[To be done]: Reproduce all of the following data word for word, keeping every line as it stands.

[Data provided]:
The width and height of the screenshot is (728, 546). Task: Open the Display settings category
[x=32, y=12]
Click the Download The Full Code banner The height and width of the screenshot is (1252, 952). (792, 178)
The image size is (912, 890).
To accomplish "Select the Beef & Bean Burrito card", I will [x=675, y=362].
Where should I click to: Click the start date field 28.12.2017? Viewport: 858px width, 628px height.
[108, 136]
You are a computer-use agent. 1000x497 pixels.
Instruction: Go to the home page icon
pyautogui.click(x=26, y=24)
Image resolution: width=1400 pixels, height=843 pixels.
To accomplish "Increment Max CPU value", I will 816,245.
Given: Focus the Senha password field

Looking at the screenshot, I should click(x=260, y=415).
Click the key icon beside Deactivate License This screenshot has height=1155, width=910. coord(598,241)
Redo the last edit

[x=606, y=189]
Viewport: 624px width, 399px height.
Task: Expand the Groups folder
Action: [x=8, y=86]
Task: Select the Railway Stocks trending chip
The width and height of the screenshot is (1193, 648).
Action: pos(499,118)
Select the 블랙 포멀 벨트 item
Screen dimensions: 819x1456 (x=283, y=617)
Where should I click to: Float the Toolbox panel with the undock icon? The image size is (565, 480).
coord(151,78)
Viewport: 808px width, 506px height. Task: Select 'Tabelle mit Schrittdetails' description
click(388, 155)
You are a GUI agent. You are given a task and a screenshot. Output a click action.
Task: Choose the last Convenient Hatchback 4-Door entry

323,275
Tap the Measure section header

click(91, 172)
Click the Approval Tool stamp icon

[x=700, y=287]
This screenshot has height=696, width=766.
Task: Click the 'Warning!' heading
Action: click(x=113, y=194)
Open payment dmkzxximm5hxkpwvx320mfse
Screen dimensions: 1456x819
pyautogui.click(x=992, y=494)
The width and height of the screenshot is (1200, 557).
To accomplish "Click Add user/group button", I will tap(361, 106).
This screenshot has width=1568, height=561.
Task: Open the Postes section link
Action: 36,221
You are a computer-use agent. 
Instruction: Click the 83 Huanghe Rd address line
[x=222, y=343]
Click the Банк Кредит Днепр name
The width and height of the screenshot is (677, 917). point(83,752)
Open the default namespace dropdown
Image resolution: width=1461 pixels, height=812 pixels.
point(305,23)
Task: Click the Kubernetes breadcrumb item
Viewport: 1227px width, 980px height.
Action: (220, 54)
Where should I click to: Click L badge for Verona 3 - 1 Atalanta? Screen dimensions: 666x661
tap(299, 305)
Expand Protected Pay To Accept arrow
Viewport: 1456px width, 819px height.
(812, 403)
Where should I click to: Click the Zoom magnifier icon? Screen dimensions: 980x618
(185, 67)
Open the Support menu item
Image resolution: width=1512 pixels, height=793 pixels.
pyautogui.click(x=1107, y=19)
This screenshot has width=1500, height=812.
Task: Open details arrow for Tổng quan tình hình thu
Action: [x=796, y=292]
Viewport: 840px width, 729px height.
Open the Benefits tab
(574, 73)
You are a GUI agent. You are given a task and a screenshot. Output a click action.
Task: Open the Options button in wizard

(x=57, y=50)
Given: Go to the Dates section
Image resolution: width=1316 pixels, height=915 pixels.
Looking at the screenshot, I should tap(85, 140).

[Solved problem]:
The width and height of the screenshot is (728, 546). Task: Open the Display settings category
[x=32, y=12]
Click the Download The Full Code banner The height and width of the screenshot is (1252, 952). (792, 178)
The image size is (912, 890).
To accomplish "Select the Beef & Bean Burrito card", I will [x=675, y=362].
Where should I click to: Click the start date field 28.12.2017? Viewport: 858px width, 628px height.
[108, 136]
You are a computer-use agent. 1000x497 pixels.
Instruction: Go to the home page icon
pyautogui.click(x=26, y=24)
Image resolution: width=1400 pixels, height=843 pixels.
To accomplish "Increment Max CPU value", I will 816,245.
Given: Focus the Senha password field

Looking at the screenshot, I should click(x=260, y=415).
Click the key icon beside Deactivate License This screenshot has height=1155, width=910. coord(598,241)
Redo the last edit

[x=606, y=189]
Viewport: 624px width, 399px height.
Task: Expand the Groups folder
Action: [x=8, y=86]
Task: Select the Railway Stocks trending chip
The width and height of the screenshot is (1193, 648).
Action: pos(499,118)
Select the 블랙 포멀 벨트 item
Screen dimensions: 819x1456 (x=283, y=617)
Where should I click to: Float the Toolbox panel with the undock icon? The image size is (565, 480).
coord(151,78)
Viewport: 808px width, 506px height. Task: Select 'Tabelle mit Schrittdetails' description
click(388, 155)
You are a GUI agent. You are given a task and a screenshot. Output a click action.
Task: Choose the last Convenient Hatchback 4-Door entry

323,275
Tap the Measure section header

click(91, 172)
Click the Approval Tool stamp icon

[x=700, y=287]
This screenshot has height=696, width=766.
Task: Click the 'Warning!' heading
Action: click(x=113, y=194)
Open payment dmkzxximm5hxkpwvx320mfse
Screen dimensions: 1456x819
pyautogui.click(x=992, y=494)
The width and height of the screenshot is (1200, 557).
To accomplish "Click Add user/group button", I will tap(361, 106).
This screenshot has width=1568, height=561.
Task: Open the Postes section link
Action: 36,221
You are a computer-use agent. 
Instruction: Click the 83 Huanghe Rd address line
[x=222, y=343]
Click the Банк Кредит Днепр name
The width and height of the screenshot is (677, 917). point(83,752)
Open the default namespace dropdown
Image resolution: width=1461 pixels, height=812 pixels.
point(305,23)
Task: Click the Kubernetes breadcrumb item
Viewport: 1227px width, 980px height.
Action: (220, 54)
Where should I click to: Click L badge for Verona 3 - 1 Atalanta? Screen dimensions: 666x661
tap(299, 305)
Expand Protected Pay To Accept arrow
Viewport: 1456px width, 819px height.
(812, 403)
Where should I click to: Click the Zoom magnifier icon? Screen dimensions: 980x618
(185, 67)
Open the Support menu item
Image resolution: width=1512 pixels, height=793 pixels.
pyautogui.click(x=1107, y=19)
This screenshot has width=1500, height=812.
Task: Open details arrow for Tổng quan tình hình thu
Action: [x=796, y=292]
Viewport: 840px width, 729px height.
Open the Benefits tab
(574, 73)
You are a GUI agent. You are given a task and a screenshot. Output a click action.
Task: Open the Options button in wizard

(x=57, y=50)
Given: Go to the Dates section
Image resolution: width=1316 pixels, height=915 pixels.
Looking at the screenshot, I should tap(85, 140).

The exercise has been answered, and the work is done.